* **Fragmento seleccionado**:
Estás tranquila. Tres veces he telefoneado desde que me he levantado, antes de la siete de la mañana, como siempre. La patata frita era un trocito con la misma textura de las obleas de antaño, pero salada.
He pensado que quizá todos necesitemos un refugio. Vertical. Voy vertical, sentado en el asiento del autobús con la intención de no romper la armonía izada de árboles y farolas y edificios y mujeres y hombres.
Siempre que estoy en la estación del AVE de Atocha, tengo la impresión de que me he metido en una parte del mundo que no me corresponde, donde sólo puedo ser espectador. A mi alrededor percibo que la crisis (la ‘cosa’, dicen en Sevilla) no se ha acercado aquí dentro. Así lo predican los atuendos, los móviles, las maletas, los complementos, los portátiles, los peinados, los perfumes, hasta los ademanes y los tonos de voz… Si ahora sacara mi móvil del bolsillo, todos sabrán que no juego en su misma competición. Aunque lo más probable es que las dos o tres miradas que me hayan encontrado (por casualidad) piensen que están viendo a un ornitorrinco: un tipo escribiendo con bolígrafo sobre las hojas de un cuaderno. Eso sí un Moleskine; tampoco me extrañaría que no entendieran de esto.
Me lo regaló Marián, hace unos años. Sólo lo uso muy de vez en cuando. Al viajar –y no siempre-. Es mi ordenador personal portátil. Al abrirlo hace unos minutos he contemplado su última anotación. Febrero de 2010, nuestro viaje a Sevilla. También estuvimos en este mismo bar. Entonces vimos a Curro Romero, y le pedí un autógrafo. Fue mi regalo para Pepe. Poca cosa, pero le encantó.
Falta una hora para que salga el tren que me dejará en Zaragoza. Podría estar en otro sitio, pero no me importa esperar aquí dentro.
Cada vez hay más ruido.

Filas con datos de señalamiento
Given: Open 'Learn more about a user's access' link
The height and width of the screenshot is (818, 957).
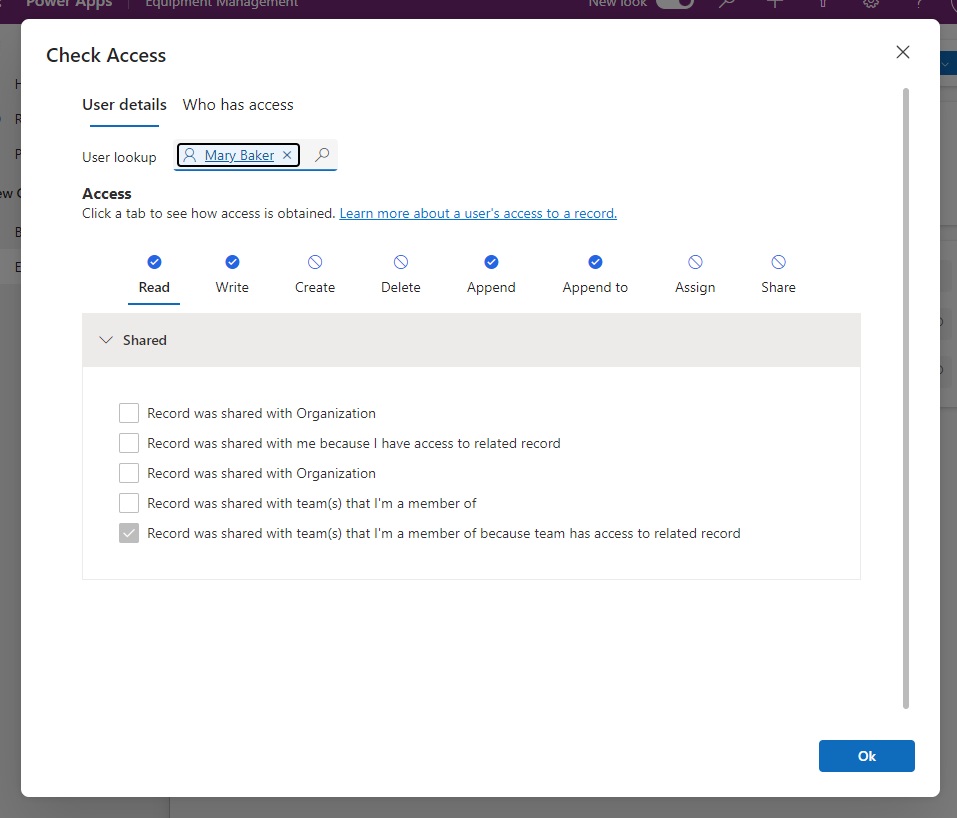Looking at the screenshot, I should (478, 214).
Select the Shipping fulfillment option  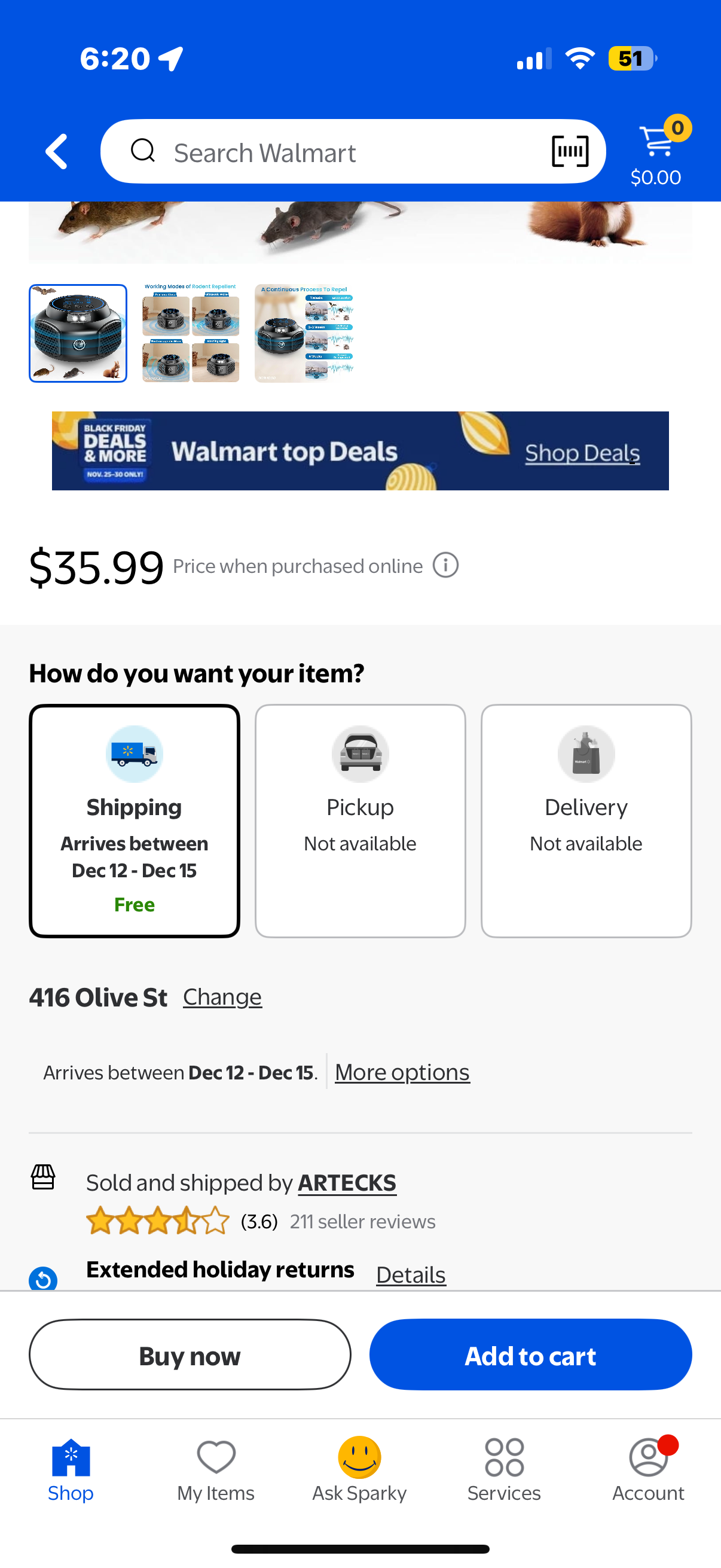click(135, 820)
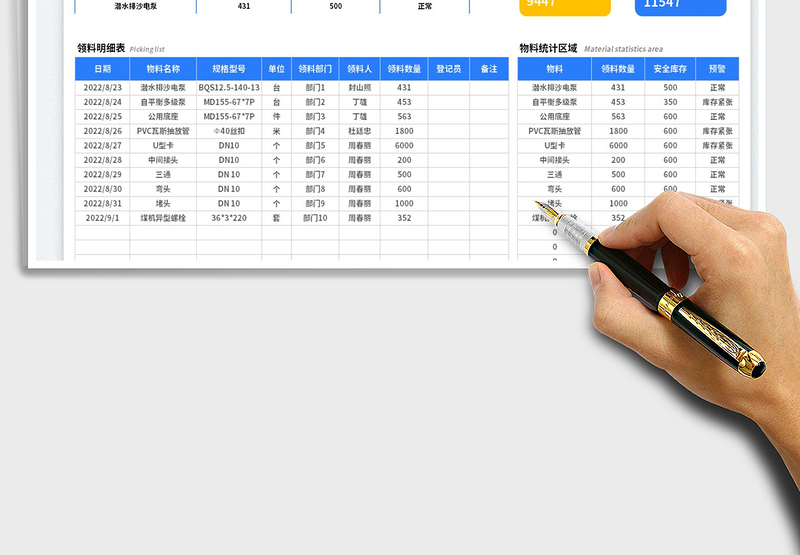Click the 规格型号 header cell

click(x=229, y=69)
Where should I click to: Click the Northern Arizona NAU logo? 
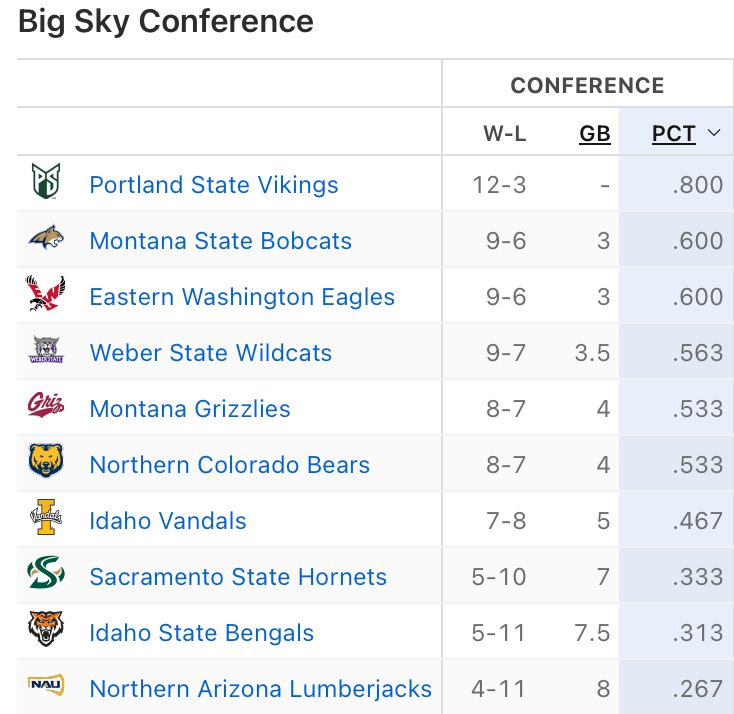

* **Instrucciones**:
Transcribe sin cambios, del fragmento sobre la espera en la estación de Atocha, el pasaje que comienza con las palabras que contienen "Estás tranquila. Tres" y termina con "antaño, pero salada.".

* **Ejercicio resuelto**:
Estás tranquila. Tres veces he telefoneado desde que me he levantado, antes de la siete de la mañana, como siempre. La patata frita era un trocito con la misma textura de las obleas de antaño, pero salada.